As a week of standardized state testing begins for Texas students, the stakes are higher than ever and controversy over the use and abuse of testing is intensifying. This year, under legislation passed in 2015, the state not only could compel closure of campuses given low performance ratings based on test results for multiple years—it also could take over the management of entire school districts based on the persistently low test-driven ratings of even just one of their schools. Under threat of school closures or state takeover, districts are under pressure to contract out the control of struggling schools to charter operators—thereby qualifying for a two-year reprieve from accountability sanctions, thanks to another state law enacted in 2017.

Meanwhile, the high-stakes testing regime faces challenges on multiple fronts. For a thousand or more campuses battered by Hurricane Harvey last year, the resulting educational disruption is ongoing—just last month Gov. Greg Abbott declared that the hurricane-affected counties remain an official disaster area. The Texas Education Agency, however, has yet to confirm that affected districts and campuses will receive any exemption from accountability sanctions based on this year’s test results, as occurred a decade ago after Hurricane Ike.

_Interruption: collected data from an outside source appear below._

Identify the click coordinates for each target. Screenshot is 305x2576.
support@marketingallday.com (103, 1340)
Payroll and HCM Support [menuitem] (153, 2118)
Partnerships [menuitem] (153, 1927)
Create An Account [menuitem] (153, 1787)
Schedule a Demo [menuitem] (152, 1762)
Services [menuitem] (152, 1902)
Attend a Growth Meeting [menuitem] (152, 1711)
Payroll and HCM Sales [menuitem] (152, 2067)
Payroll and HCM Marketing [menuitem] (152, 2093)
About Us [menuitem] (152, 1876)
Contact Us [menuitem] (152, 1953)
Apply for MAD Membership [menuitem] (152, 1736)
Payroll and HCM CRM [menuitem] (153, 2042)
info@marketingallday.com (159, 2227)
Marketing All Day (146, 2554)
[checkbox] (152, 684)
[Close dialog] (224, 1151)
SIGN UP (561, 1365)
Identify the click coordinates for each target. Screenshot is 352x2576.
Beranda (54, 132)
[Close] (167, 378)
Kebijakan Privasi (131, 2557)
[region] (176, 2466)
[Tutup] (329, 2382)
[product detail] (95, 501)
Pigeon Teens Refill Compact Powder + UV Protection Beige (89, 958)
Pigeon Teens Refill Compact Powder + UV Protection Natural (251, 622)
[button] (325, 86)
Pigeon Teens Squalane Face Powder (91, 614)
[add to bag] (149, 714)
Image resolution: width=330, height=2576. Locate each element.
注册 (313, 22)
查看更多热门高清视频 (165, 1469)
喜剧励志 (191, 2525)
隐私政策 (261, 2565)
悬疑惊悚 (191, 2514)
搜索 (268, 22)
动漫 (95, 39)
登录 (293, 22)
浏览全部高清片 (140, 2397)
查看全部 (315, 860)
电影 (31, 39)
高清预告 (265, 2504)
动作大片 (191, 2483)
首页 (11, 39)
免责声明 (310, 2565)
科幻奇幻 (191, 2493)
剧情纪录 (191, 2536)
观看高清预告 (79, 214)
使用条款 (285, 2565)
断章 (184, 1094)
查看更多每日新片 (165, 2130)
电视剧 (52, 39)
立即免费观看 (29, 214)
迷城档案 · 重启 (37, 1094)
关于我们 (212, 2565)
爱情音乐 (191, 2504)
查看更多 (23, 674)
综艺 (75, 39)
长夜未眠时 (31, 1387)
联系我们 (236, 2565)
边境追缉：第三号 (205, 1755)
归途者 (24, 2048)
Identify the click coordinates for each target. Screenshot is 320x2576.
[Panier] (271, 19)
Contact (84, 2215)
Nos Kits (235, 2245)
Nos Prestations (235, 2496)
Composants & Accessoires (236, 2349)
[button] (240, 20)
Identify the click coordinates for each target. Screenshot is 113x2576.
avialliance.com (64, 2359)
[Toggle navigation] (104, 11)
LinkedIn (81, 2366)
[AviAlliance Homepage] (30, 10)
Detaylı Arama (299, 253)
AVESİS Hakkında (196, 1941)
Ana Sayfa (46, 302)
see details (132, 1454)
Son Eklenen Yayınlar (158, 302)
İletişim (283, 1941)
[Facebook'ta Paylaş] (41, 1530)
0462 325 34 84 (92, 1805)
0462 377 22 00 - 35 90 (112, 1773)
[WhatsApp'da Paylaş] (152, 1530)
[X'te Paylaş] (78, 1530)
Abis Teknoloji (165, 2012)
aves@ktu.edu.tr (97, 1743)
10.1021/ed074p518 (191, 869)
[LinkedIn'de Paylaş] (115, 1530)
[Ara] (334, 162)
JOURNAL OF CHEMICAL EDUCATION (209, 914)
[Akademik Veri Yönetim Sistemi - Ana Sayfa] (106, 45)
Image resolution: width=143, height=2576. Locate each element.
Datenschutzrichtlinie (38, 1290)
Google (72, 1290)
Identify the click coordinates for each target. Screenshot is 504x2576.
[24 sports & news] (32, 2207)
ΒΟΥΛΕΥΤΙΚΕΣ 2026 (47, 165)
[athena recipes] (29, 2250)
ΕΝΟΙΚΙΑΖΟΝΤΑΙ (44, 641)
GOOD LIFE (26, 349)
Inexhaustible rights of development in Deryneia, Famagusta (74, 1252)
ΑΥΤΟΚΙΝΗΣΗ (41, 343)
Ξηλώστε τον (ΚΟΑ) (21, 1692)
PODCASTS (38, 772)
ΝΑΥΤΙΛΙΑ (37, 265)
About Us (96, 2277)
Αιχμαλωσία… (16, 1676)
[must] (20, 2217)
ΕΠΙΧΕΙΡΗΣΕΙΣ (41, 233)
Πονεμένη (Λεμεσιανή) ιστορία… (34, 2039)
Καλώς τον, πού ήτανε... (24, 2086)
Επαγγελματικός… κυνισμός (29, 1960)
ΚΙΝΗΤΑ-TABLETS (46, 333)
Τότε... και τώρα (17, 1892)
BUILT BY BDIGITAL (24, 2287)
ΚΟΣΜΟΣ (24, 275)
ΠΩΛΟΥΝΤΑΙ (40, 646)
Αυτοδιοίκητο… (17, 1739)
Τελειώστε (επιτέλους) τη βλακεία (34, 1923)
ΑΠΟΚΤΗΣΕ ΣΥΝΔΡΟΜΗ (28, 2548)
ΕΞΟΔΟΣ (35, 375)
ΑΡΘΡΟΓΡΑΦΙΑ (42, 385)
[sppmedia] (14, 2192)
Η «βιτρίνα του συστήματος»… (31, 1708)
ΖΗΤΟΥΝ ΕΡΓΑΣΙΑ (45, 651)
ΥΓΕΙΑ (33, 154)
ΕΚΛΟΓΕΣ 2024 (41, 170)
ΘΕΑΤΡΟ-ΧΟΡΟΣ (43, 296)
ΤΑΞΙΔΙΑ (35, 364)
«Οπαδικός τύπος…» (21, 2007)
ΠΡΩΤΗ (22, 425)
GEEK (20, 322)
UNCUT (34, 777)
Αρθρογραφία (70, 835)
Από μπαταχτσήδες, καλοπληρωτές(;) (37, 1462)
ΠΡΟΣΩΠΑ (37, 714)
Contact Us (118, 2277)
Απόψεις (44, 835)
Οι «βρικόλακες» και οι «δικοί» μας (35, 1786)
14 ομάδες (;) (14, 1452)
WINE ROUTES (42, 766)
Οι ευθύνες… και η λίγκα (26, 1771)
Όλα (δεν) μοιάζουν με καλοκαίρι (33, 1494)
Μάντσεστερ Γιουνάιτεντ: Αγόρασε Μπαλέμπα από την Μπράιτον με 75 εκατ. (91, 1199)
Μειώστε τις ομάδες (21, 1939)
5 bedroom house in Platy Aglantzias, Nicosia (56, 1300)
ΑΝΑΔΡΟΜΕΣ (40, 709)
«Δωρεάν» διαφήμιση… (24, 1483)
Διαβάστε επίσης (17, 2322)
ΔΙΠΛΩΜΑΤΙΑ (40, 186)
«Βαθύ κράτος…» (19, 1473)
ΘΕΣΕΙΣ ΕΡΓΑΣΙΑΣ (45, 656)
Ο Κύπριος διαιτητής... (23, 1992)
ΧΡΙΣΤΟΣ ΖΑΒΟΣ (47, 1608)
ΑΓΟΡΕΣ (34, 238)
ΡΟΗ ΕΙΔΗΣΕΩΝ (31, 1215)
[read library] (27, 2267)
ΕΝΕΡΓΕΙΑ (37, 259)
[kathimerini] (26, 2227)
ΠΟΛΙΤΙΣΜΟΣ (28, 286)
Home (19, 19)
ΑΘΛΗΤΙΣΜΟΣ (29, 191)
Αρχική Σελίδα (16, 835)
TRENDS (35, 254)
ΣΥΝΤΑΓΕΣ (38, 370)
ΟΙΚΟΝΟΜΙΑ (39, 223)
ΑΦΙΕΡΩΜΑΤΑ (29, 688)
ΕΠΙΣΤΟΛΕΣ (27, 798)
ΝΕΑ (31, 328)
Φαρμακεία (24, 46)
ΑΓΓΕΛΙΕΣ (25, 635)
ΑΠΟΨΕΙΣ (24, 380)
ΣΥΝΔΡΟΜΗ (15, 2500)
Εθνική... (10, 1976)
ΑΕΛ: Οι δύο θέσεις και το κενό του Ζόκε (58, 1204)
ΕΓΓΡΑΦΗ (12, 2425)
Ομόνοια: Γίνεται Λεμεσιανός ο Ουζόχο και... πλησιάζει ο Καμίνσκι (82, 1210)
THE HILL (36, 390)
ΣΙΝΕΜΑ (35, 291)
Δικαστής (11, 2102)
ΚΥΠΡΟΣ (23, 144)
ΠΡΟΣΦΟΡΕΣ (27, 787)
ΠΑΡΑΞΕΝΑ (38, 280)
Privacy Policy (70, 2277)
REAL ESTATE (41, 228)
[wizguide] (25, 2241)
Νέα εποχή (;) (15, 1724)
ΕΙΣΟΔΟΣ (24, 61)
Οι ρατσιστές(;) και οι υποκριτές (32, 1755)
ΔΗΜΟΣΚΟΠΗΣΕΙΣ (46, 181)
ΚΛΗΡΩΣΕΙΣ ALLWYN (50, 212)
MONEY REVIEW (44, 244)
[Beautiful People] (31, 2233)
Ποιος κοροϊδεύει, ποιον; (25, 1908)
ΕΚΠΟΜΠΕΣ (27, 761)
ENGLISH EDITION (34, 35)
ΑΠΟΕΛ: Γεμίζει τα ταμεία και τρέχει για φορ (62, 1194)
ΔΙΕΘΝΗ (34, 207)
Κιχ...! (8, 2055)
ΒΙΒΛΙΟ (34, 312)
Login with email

The testing regime also faces a legal challenge from parents who contend the state has not complied with its own requirements calling for shorter test administration in third through eighth grade. Their lawsuit, filed in 2016, just gained new momentum from a favorable ruling by a state court of appeals. The state’s implementation this fall of a new A-to-F system of simplistic accountability grades for school districts also is sure to fuel increased discontent heading into the next legislative session, which starts in January.